SARKİS GÜREH
13 Şubat 2004’te, dünya üzerindeki mevcudiyetimin 22. yılı da tamamlanmak üzereydi ve ben hâlâ adımın, yani Sarkis adının gerçekten ne ifade ettiğini tam olarak bilmiyordum. Bu benim için hayli büyük bir problemdi, keza girdiğim her ortamda, adımın anlamını sorup “Bir aziz işte” cevabından tatmin olmayanlara, kıt bilgilerimle açıklama yapmaya çalışmak gerçekten sıkıntı veriyordu bana.
O günkü Agos’un ikinci, sayfasında ‘Beyaz Atlı Surp Sarkis’ başlıklı kısa bir yazı yayımlandı. Yazı imzasızdı ancak üsluptan, yazanın Baron Seropyan’a ait olduğunu anlamıştım. Yazıda Surp Sarkis’le ilgili yöresel ve genel iki söylenceye yer verilmişti. Birinde yedi gün durmadan nasıl savaştığı, diğerinde Rum kızı atının arkasına alıp uçarak Masis’in tepesine nasıl konduğu anlatılmıştı. Yazının en sevdiğim kısmı, bu azizin halk arasında ‘kız kaçıran’ adıyla, “cins-i latife karşı nazik ve keyifçi” biri olarak anıldığını söylediği bölümdü.
Yazıda beni asıl etkileyen, bu günün aslında coğrafyadan doğduğunu gösteren ve farklı kültürlerde başka adlarla da kutlandığının bilgisine veren bölümdü. Meğer Kürtler de ‘Hıdır Nabi’ adıyla kutlarmış Surp Sarkis’i. O gün halk hiçbir iş görmezmiş, çünkü “Hıdır Nabi’nin üflediği tipi ve fırtına tarafından yok edileceğine inanırmış. Zira Masis Zirvesi’nin kar ve tipisi Surp Sarkis nefesiyle o günlerde her yanı dondurur ve illa ki kar yağdırır”mış.

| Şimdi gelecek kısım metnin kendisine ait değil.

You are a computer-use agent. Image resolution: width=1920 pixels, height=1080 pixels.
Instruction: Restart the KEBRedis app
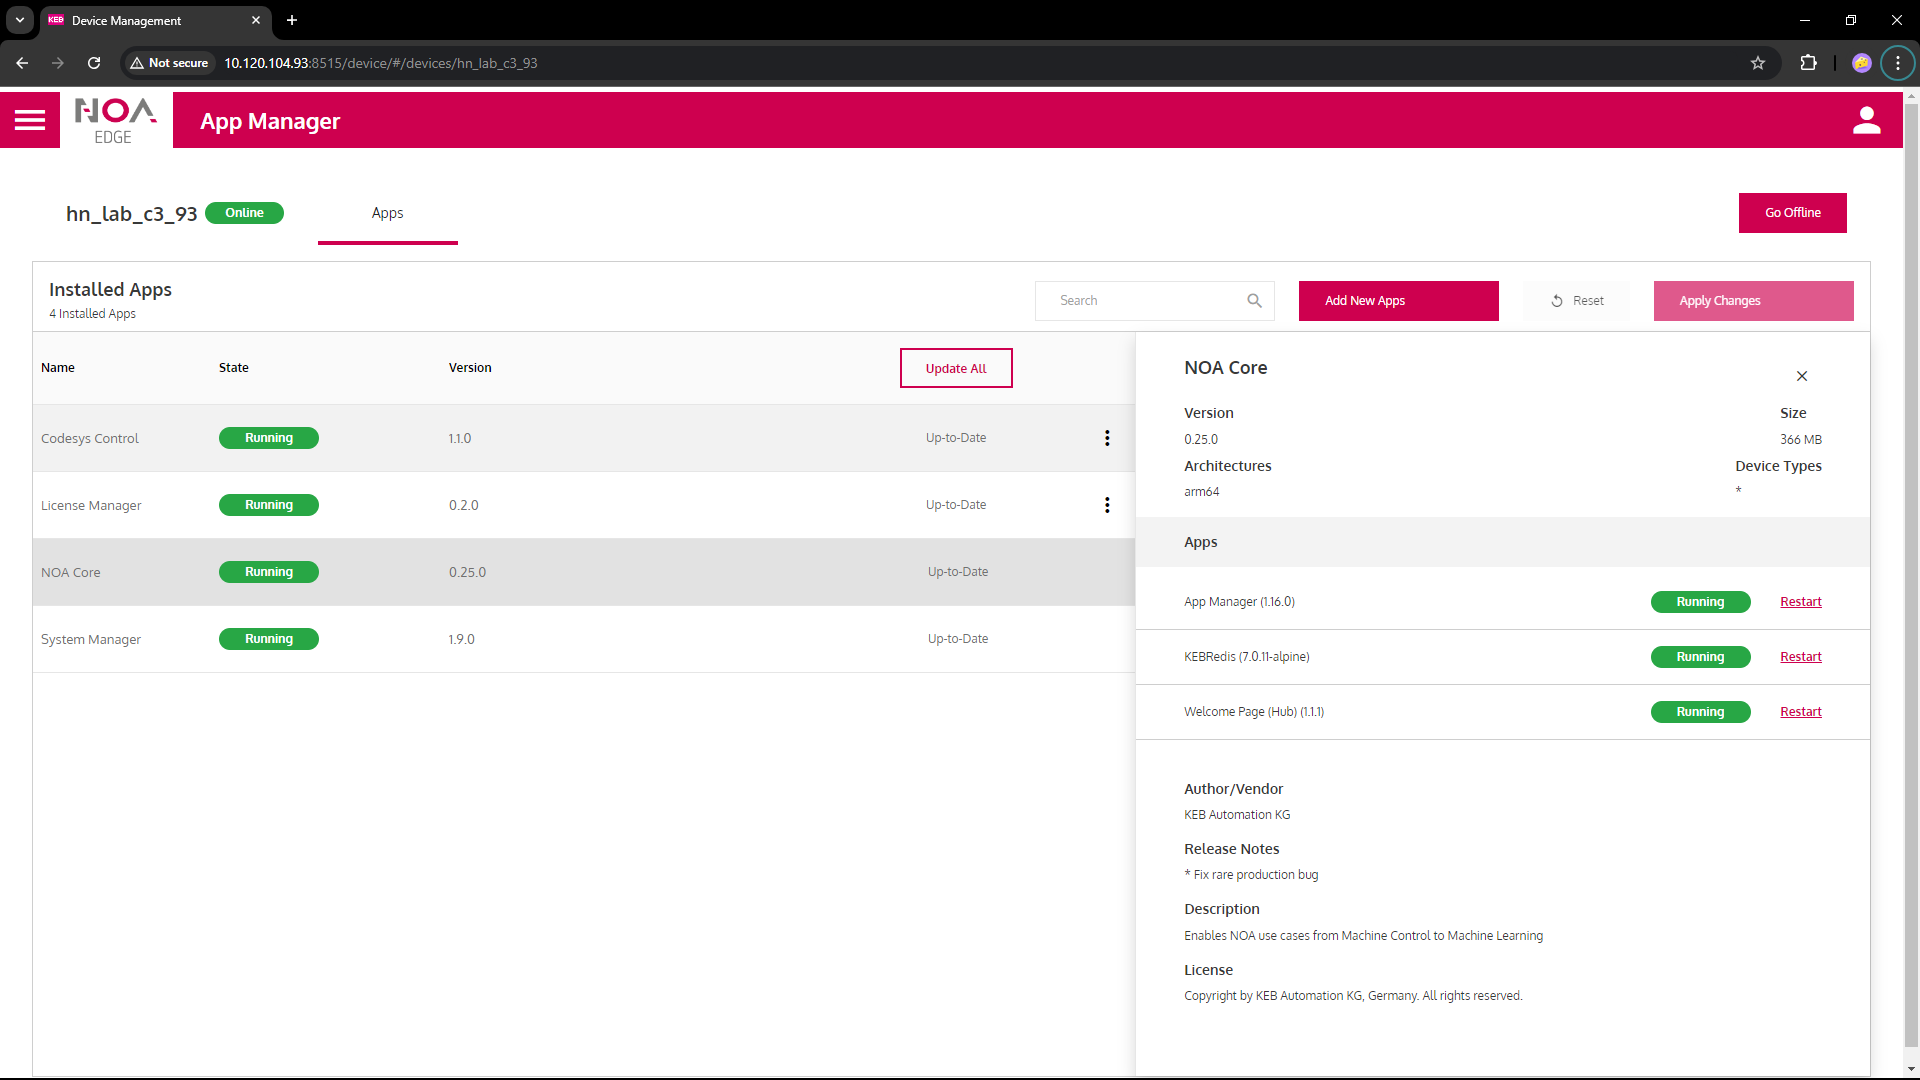tap(1800, 657)
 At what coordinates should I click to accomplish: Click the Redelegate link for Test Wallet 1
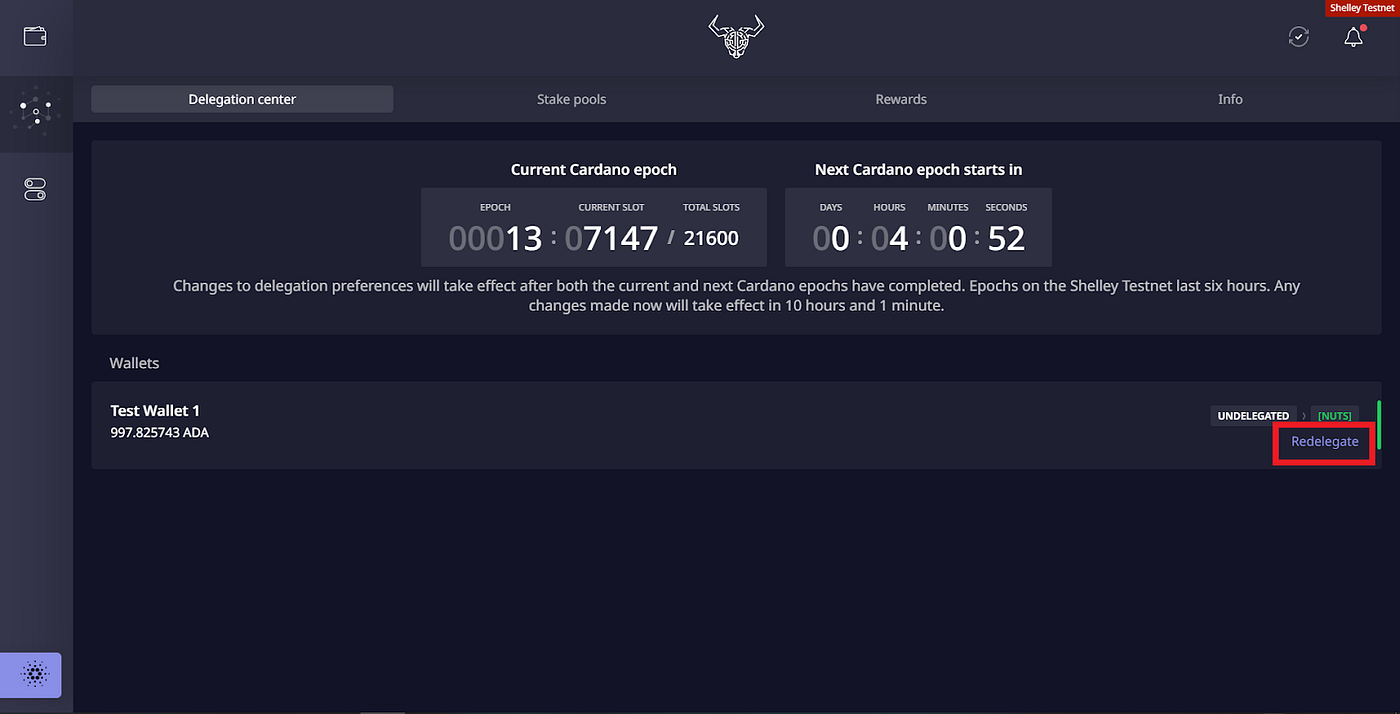pyautogui.click(x=1324, y=441)
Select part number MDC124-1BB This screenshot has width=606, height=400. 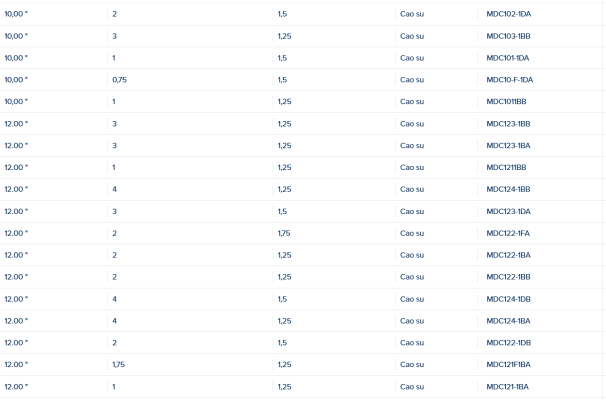pos(508,189)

İstanbul’da doğup büyüdüm ama ilk defa bu yazıyı okuyunca kendimi buralı hissetmiştim. Sanırım Baron Seropyan’ı özel kılan, Ermeni kimliğini sıkıcı ders kitap bilgilerinden ve sadece dinî öğretilerden çıkarıp bu kimliğin ne kadar zengin olduğunu göstermesinin yanında, köklerimizin bu topraklarla ne kadar derim ve bu topraklar üzerinde yaşayan halklarla ne kadar iç içe geçtiğini göstermesi oldu.